### Listed records
Segment Open
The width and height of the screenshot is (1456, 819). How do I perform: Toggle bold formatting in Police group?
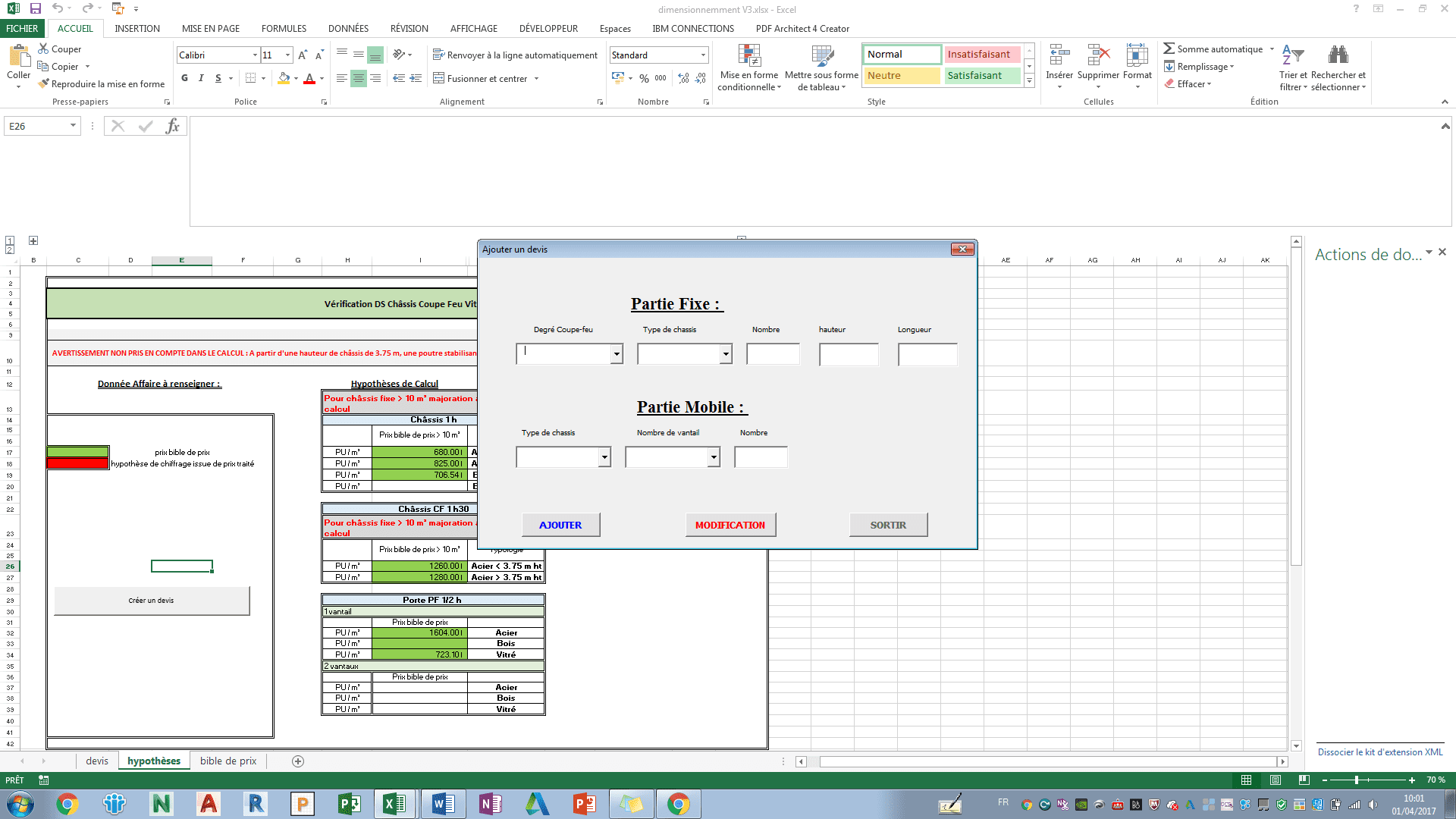pos(184,78)
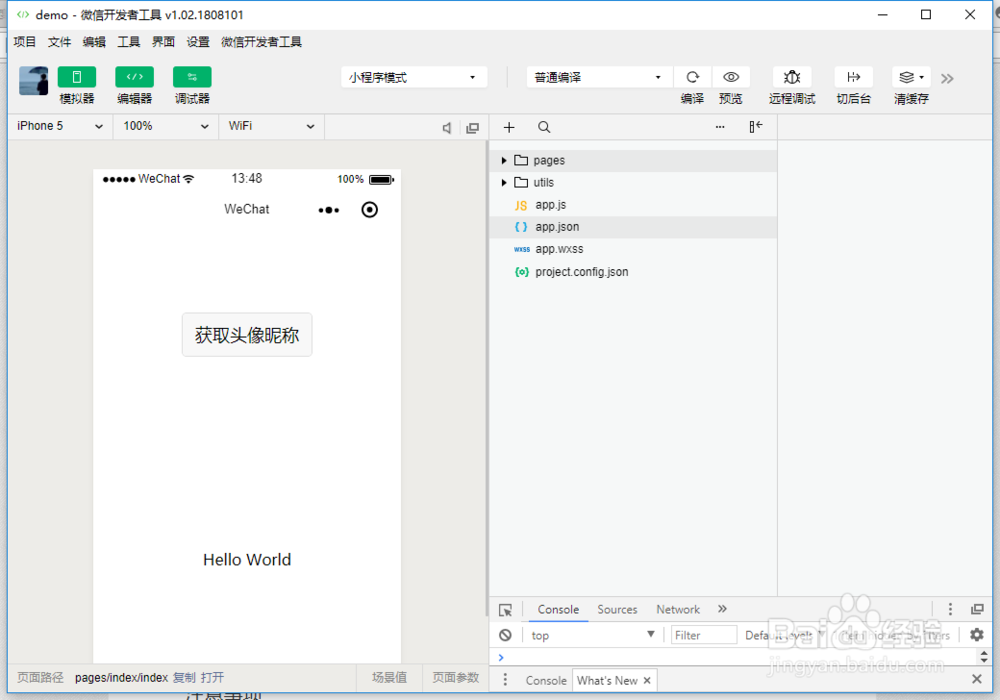Viewport: 1000px width, 700px height.
Task: Open the 调试器 debugger panel
Action: (191, 76)
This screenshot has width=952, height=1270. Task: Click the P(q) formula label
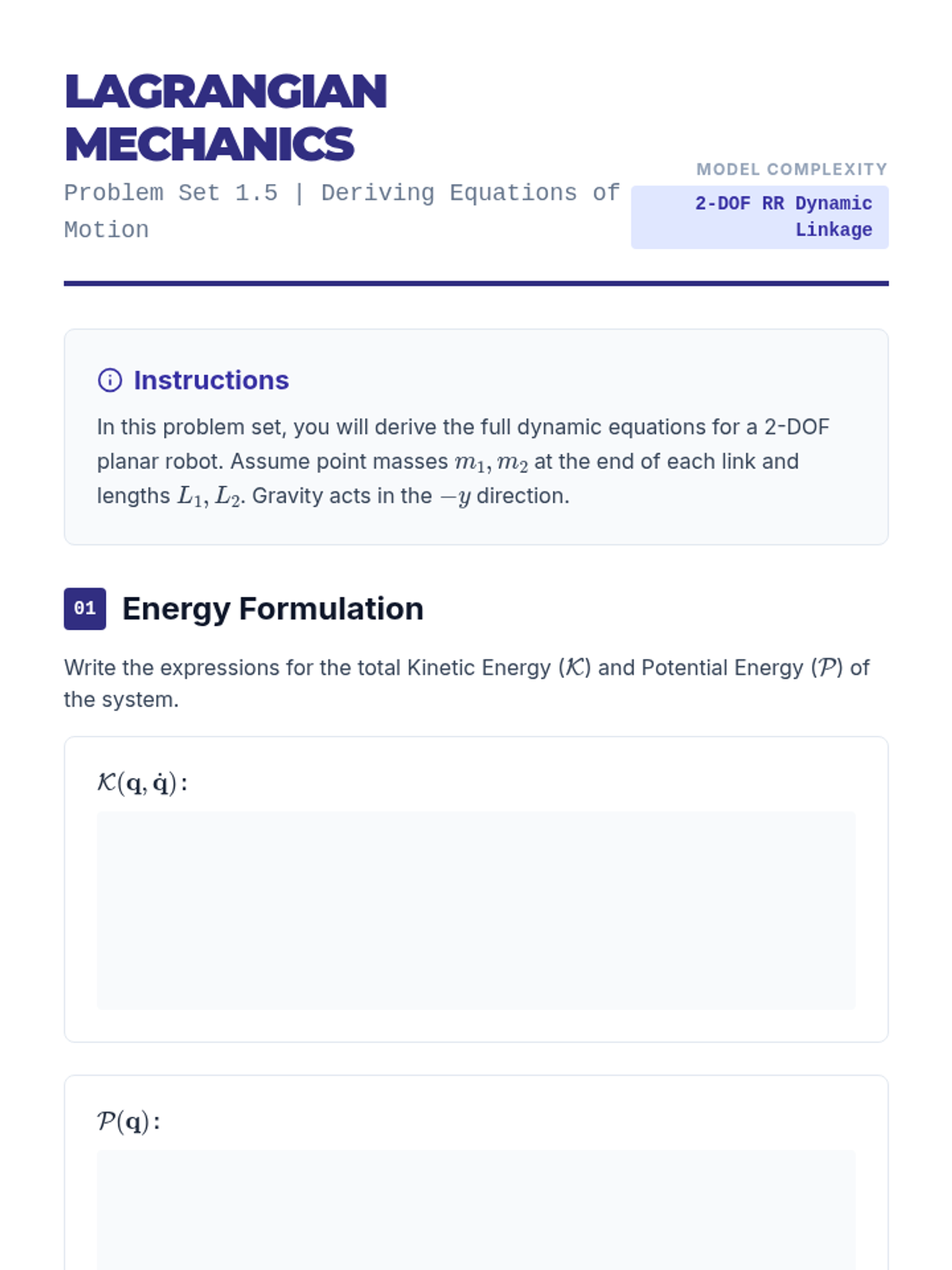click(x=129, y=1122)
Segment Closed
### Work item
Retype everything in the entries exactly except the pictures.

### Answer to the exercise
The width and height of the screenshot is (1456, 819). How do I perform: Toggle bold formatting in Police group?
pos(184,78)
Viewport: 1000px width, 700px height.
Task: Open the 调试器 debugger panel
Action: (191, 76)
This screenshot has width=952, height=1270. Task: Click the P(q) formula label
click(x=129, y=1122)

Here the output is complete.